Hemoglobinopathy is the medical term for a group of inherited blood disorders involving the hemoglobin, the protein of red blood cells. They are single-gene disorders and, in most cases, they are inherited as autosomal co-dominant traits. There are two main groups: abnormal structural hemoglobin variants caused by mutations in the hemoglobin genes, and the thalassemias, which are caused by an underproduction of otherwise normal hemoglobin molecules. The main structural hemoglobin variants are HbS, HbE and HbC. The main types of thalassemia are alpha-thalassemia and beta thalassemia. The two conditions may overlap because some conditions which cause abnormalities in hemoglobin proteins also affect their production. Some hemoglobin variants do not cause pathology or anemia, and thus are often not classed as hemoglobinopathies.
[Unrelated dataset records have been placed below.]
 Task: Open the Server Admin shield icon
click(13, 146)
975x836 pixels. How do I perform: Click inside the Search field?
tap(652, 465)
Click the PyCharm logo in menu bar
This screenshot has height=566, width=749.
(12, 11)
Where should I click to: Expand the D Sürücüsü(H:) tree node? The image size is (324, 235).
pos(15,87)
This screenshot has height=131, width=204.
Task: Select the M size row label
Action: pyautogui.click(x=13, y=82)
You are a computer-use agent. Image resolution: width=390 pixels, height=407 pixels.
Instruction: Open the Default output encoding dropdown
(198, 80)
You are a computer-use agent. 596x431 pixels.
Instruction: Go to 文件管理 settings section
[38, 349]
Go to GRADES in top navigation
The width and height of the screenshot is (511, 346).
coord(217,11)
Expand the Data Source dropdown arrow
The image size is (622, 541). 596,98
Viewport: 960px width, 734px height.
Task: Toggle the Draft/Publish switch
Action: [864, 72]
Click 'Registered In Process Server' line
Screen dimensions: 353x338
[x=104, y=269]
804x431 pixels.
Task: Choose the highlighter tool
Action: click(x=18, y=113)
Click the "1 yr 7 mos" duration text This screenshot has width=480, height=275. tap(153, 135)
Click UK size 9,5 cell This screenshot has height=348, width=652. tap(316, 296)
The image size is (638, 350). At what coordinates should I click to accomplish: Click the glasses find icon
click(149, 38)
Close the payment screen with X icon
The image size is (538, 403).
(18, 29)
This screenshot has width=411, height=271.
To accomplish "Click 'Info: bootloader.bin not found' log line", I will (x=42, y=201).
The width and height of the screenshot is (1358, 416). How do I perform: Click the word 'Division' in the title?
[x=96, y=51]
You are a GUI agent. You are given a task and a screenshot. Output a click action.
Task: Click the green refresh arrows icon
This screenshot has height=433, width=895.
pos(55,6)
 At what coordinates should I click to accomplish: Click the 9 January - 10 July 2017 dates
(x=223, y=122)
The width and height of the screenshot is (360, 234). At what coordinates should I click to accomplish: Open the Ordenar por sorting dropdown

Hemoglobin structural biology

Normal human hemoglobins are tetrameric proteins composed of two pairs of globin chains, each of which contains one α (alpha) chain and one β (beta) chain. Each globin chain is associated with an iron-containing heme moiety. Throughout life, the synthesis of the α and the β chains is balanced so that their ratio is relatively constant and there is no excess of either type. The specific α and β chains that are incorporated into Hb are highly regulated during development:

Classification of hemoglobinopathies

A) Qualitative

Structural abnormalities

Hb variants: Hb structural variants are qualitative defects that cause a change in the structure (primary, secondary, tertiary, and/or quaternary) of the Hb molecule. The majority of Hb variants do not cause disease and are most commonly discovered either incidentally or through newborn screening. A subset of Hb variants can cause severe disease when inherited in the homozygous or compound heterozygous state in combination with another structural variant or a thalassemia mutation. When clinical consequences occur, they may include anemia due to hemolysis or polycythemia due to alterations in the oxygen affinity of the abnormal Hb. Common examples of hemoglobin variants associated with hemolysis include sickle Hb (HbS) and HbC. Hb variants can usually be detected by protein-based assay methods; however, DNA-based methods may be required for variants with ambiguous or unusual results from protein analysis. The major functional consequences of Hb structural variants can be classified as follows:

Chemical abnormalities

B) Quantitative

Production abnormalities

Copy number variation (e.g., deletion, duplication, insertion) is also a common genetic cause of Hb disorders, and complex rearrangements and globin gene fusions can also occur.

Hemoglobin variants

Haemoglobin variant are not necessarily pathological. For example, haemoglobin Valletta and haemoglobin Marseille are two haemoglobin variants which are non-pathological

Electrophoretic migration patterns

Hemoglobin variants can be detected by gel electrophoresis.

Alkaline electrophoresis

In general on alkaline electrophoresis in order of increasing mobility are hemoglobins A2, E=O=C, G=D=S=Lepore, F, A, K, J, Bart's, N, I, and H. In general a sickling test is performed on abnormal hemoglobins migrating in the S location to see if the hemoglobin precipitates in solution of sodium bisulfite.

Acid electrophoresis

In general on acid electrophoresis in order of increasing mobility are hemoglobins F, A=D=G=E=O=Lepore, S, and C. This is how abnormal hemoglobin variants are isolated and identified using these two methods. For example, a Hgb G-Philadelphia would migrate with S on alkaline electrophoresis and would migrate with A on acid electrophoresis, respectively

Evolution

Some hemoglobinopathies (and also related diseases like glucose-6-phosphate dehydrogenase deficiency) seem to have given an evolutionary benefit, especially to heterozygotes, in areas where malaria is endemic. Malaria parasites live inside red blood cells, but subtly disturb normal cellular function. In patients predisposed for rapid clearance of red blood cells, this may lead to early destruction of cells infected with the parasite and increased chance of survival for the carrier of the trait. Hemoglobin functions: Pathology and organic structural abnormalities may lead to any of the following disease processes:

Treatments

Hematopoietic stem cell transplantation (HSCT) is the transplantation of multipotent hematopoietic stem cells, usually derived from bone marrow, peripheral blood, or umbilical cord blood to replicate inside a patient and to produce normal blood cells. It may be autologous (the patient's own stem cells are used), allogeneic (the stem cells come from a donor) or syngeneic (from an identical twin).